→ **Given problem 1**:
Write out the entries in Block 1 as a numbered list, one line per number, skipping blank lines and leaving out the pictures.

# Bird toys and ladders



## kksrats (Jul 25, 2014)

Every time I walk past the bird isle in petsmart or wherever, it's always so bright and colorful with lots of interesting toys, whereas the small animal section is drab and bare. Does anyone use bird toys and ladders for their rats? I've been eyeing some wooden ladders that are multicolored, but it doesn't have any info about how they colored it or what type of wood they used -_- so I'm unsure of whether it'd be safe. I've also been eyeing some perches made of grapewood that just screw onto the cage bars. I couldn't find anything definitive about whether it's safe or not so just wondering if anyone has any experience. I'd hate to give my babies a present that might potentially harm them >.<


----------



## RadiantRatties (Jul 28, 2014)

I use bird toys a lot. Not all of them are wood. Some are the most interesting toys ever I swear. A lot of them are plastic and have bells and the works. 


Sent from Petguide.com Free App


----------



## thenightgoddess (Apr 2, 2014)

I pretty much only use bird toys for my boys toys and I have never had a problem with it.


----------



## nanashi7 (Jun 5, 2013)

Birds are 200% easier to kill than even the finnickiest rat so the toys are safe. Bird toys are absolutely perfect for rats because they're meant to be destroyed, promote beak("tooth") health, and the cool ones are to keep smart birds from getting bored with foraging and tricks etx.


----------



## PawsandClaws (Jul 22, 2014)

I use bird toys almost exclusively in the rats cage. Their particular favorites are the wooden ladders, the rope bridges, the balls that are meant to be gripped by a birds talon and they love all the hanging toys meant for foraging. I have my eye on a bunch of puzzle toys that look like they would also be a lot of fun. Things marketed at birds are awesome. I feel more confident with those purchases than I do with the ones that say they are for 'small animals' like rats because a lot of those actually are dangerous. I do make it a habit to see what sort of wood is used and do a risk analysis of anything before purchase : i.e. what can go wrong? what could be dangerous? how can I minimize the risk of injury? I buy all my toys online.


----------



## ksaxton (Apr 20, 2014)

How can you tell what kind of wood it is? I found a 3ft long red bird ladder at a thrift shop and froze it overnight, is it safe?


----------



## nanashi7 (Jun 5, 2013)

Birds, again, are easier to kill than rats. They cannot have pine or cedar or other soft woods either. If it is aimed at birds, it's more likely than not safe. The same cannot be said of rodent products.


----------



## ksaxton (Apr 20, 2014)

Oh okay, I didn't know birds couldn't have soft woods either. I'll put it in the cage then, thanks


----------



## PawsandClaws (Jul 22, 2014)

Nanashi already answered sufficiently but just want to chip in to say that if the product is on amazon, see what people say (even if you are buying the item elsewhere) as I have found that the concerns I have for the object are often addressed in the Q&A's, reviews etc if you cannot find what you need in the product description. Obviously you cannot do this for every toy as some are not as popular/aren't listed but a google search on it can net you a lot of information - it is why I prefer shopping online personally. Of course you cannot rely on just what people say their experiences are but I think it helps. 

For example, I wanted to get this foraging basket (meant for rabbits) that hangs up inside a cage for the rats and someone stated that their rodent hung itself accidentally on it trying to reach some veggies - apparently there was a loop or something that a rabbit wouldn't bother (too small) but a rat could get its head through. Horrific to say the least, but at least I did not have to learn about it from my own experience. I love getting the rats toys not normally meant for rats and they do thoroughly enjoy them but you do have to be careful. Minimizing risk by supervision and research is a good place to start. Overall, bird toys are relatively safe.


----------



## ksaxton (Apr 20, 2014)

I've also found a lot of baby toys that make good rat toys, I figure since most people are super germophobic about babies and everything made for them is designed knowing they will put it in their mouths, it's probably safe for rats too


----------



## kksrats (Jul 25, 2014)

Awesome! Thank you guys  I'm going to have some very happy ratties very soon


----------

→ **Exercise material**:
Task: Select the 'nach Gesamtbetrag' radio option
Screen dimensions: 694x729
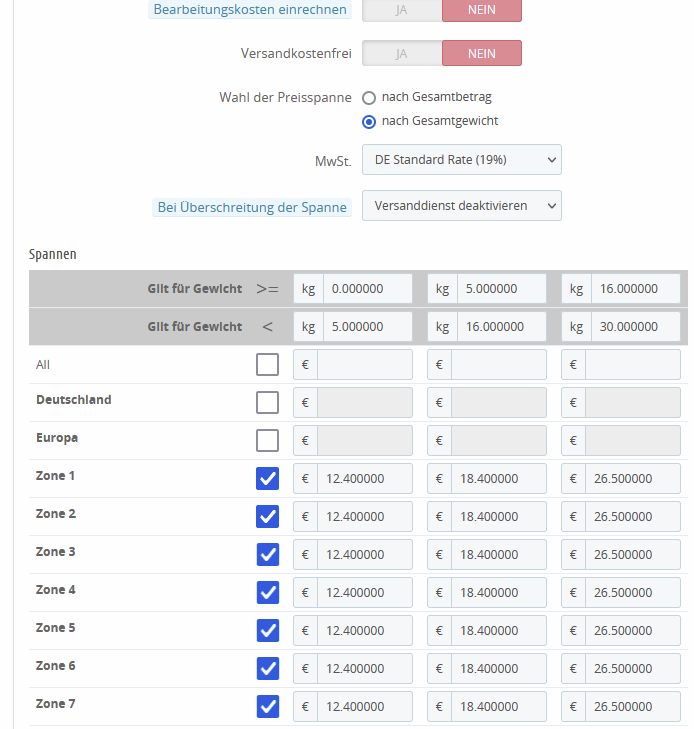Action: point(369,98)
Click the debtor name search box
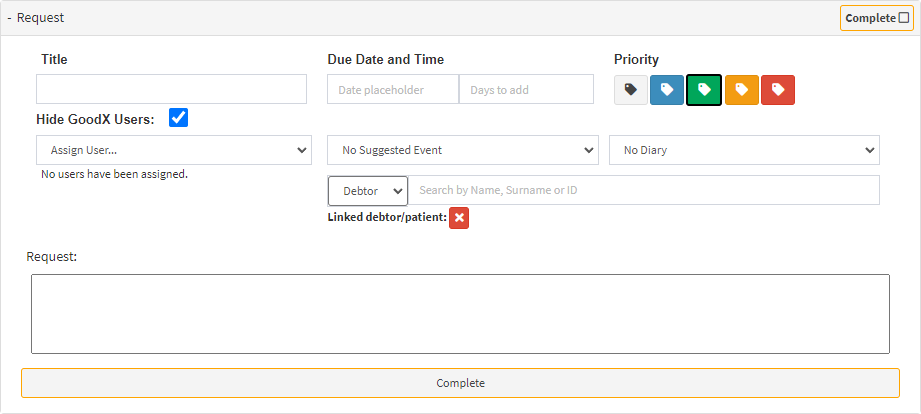This screenshot has height=414, width=921. (x=644, y=190)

→ **Given problem 2**:
Summarize the forum thread on bird toys for rats in three sentences.

→ **Problem solution 1**:
1. Task: Select the 'nach Gesamtbetrag' radio option
2. Screen dimensions: 694x729
3. Action: point(369,98)
4. Click the debtor name search box
5. This screenshot has height=414, width=921. (x=644, y=190)

→ **Problem solution 2**:
The opening post asks whether bird toys and ladders are safe for rats, because the poster is unsure about multicolored wooden ladders with no information on the dye or wood, and about grapewood perches. Several replies say they use bird toys for their rats without problems, and nanashi7 says bird toys are safe because birds are easier to kill than rats and cannot have pine, cedar or other soft woods either. PawsandClaws advises checking the wood, doing a risk analysis and reading reviews and Q&As before buying, citing a hanging foraging basket made for rabbits on which a rodent hung itself.